Sebab jika tidak berzikir, ia mengaku tidak akan mendapat pertolongan dari Allah pada 9 hingga 12 Desember lalu saat sedang berat-beratnya menghadapi Covid-19. Ditegaskan bahwa doa dari berbagai pihak adalah faktor yang membuat kondisinya saat ini membaik.


“Terutama doa dari orang-orang tua, keluarga di rumah, kawan-kawan dekat, para guru, para jamaah yang sudah datang dengan tulus ikhlas. Itu yang membuat saya masih bisa enteng,” ucap UYM.


“Waktu masih di rumah (tubuh) dipakai berdiri, jalan, dan sikat gigi rasanya seperti jalan naik gunung,” sambungnya.


Instropeksi diri


Ia mengajak masyarakat untuk berinstropeksi diri. Bahwa selama ini banyak menyelepekan dan menganggap remeh ketika mendapat nikmat banyak. Padahal saat nikmat yang dianggap remeh itu dicabut, seseorang baru akan sadar bahwa selama ini sangat jauh dari predikat hamba-Nya yang bersyukur. 


Ditambah pula terdapat banyak kedurhakaan-kedurhakaan, ketidaktaatan, ketidakrajinan ibadah, dan kemalasan beramal shaleh. Hal tersebut, kata UYM, merupakan faktor yang menjadikannya kerap menjadi hamba yang lupa diri, ingkar nikmat, lupa nikmat, lalai, dan tidak banyak mengingat Allah. Bahkan banyak atau sering melupakan-Nya.

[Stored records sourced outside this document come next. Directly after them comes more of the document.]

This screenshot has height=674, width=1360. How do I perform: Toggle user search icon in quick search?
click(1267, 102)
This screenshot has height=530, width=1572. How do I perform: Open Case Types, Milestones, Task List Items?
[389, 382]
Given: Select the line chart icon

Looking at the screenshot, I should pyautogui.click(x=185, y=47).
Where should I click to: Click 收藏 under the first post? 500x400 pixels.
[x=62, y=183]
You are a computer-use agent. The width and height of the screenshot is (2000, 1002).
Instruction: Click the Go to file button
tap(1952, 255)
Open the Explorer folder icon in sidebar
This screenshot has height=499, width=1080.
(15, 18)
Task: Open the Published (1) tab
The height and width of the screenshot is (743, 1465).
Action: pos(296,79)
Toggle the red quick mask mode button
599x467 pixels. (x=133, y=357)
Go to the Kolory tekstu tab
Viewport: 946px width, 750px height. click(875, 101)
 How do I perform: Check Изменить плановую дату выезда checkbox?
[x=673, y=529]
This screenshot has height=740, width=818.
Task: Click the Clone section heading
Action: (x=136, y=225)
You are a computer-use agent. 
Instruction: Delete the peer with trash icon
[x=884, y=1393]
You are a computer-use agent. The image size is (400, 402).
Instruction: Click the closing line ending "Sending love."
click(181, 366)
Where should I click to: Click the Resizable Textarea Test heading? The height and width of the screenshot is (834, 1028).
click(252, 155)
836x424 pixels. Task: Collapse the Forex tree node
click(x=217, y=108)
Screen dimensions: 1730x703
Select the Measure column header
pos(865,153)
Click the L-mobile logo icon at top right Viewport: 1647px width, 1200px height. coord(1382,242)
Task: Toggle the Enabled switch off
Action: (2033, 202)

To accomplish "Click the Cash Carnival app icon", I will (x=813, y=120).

“Dan kemudian dapatlah berbagai pengurangan. Termasuk lupa lagi dan lagi, menjaga betul nikmat kesehatan dari ujung rambut sampai ujung kaki. Ok, jaga diri dari Covid-19 ya. Berjuang. Kalau sudah maksimal (berjuang) tingga tawakkal (berserah diri),” terang UYM.


“Allah ya tetap tidak milih-milih (memberikan penyakit). Tapi setidaknya kita tidak membunuh diri kita sendiri,” imbuhnya. 


Saat mensyukuri nikmat karena diberikan Covid-19 ini, UYM mengaku kondisi tubuhnya mulai membaik. Dari kebersyukuran itu, ia justru mendoakan pasien lain yang berada persis di depan kamarnya. 


“(Saya) menyaksikan depan kamar saya persis sudah pakai ventilator (alat bantu pernafasan). Padahal waktu baru masuk sini saya lihat beliau masih videocall-an dengan keluarga, telponan, dan nampak ceria. Tapi kini beliau diventilator bak gedebong pisang,” katanya.


“Mohon doa untuk beliau dan siapa yang kena Covid-19. Di tempat lain, kata UYM, kabar kematian karena Covid-19 juga terus berdatangan. Benar-benar saya tulis ini sebagai pesan sayang,” tutupnya.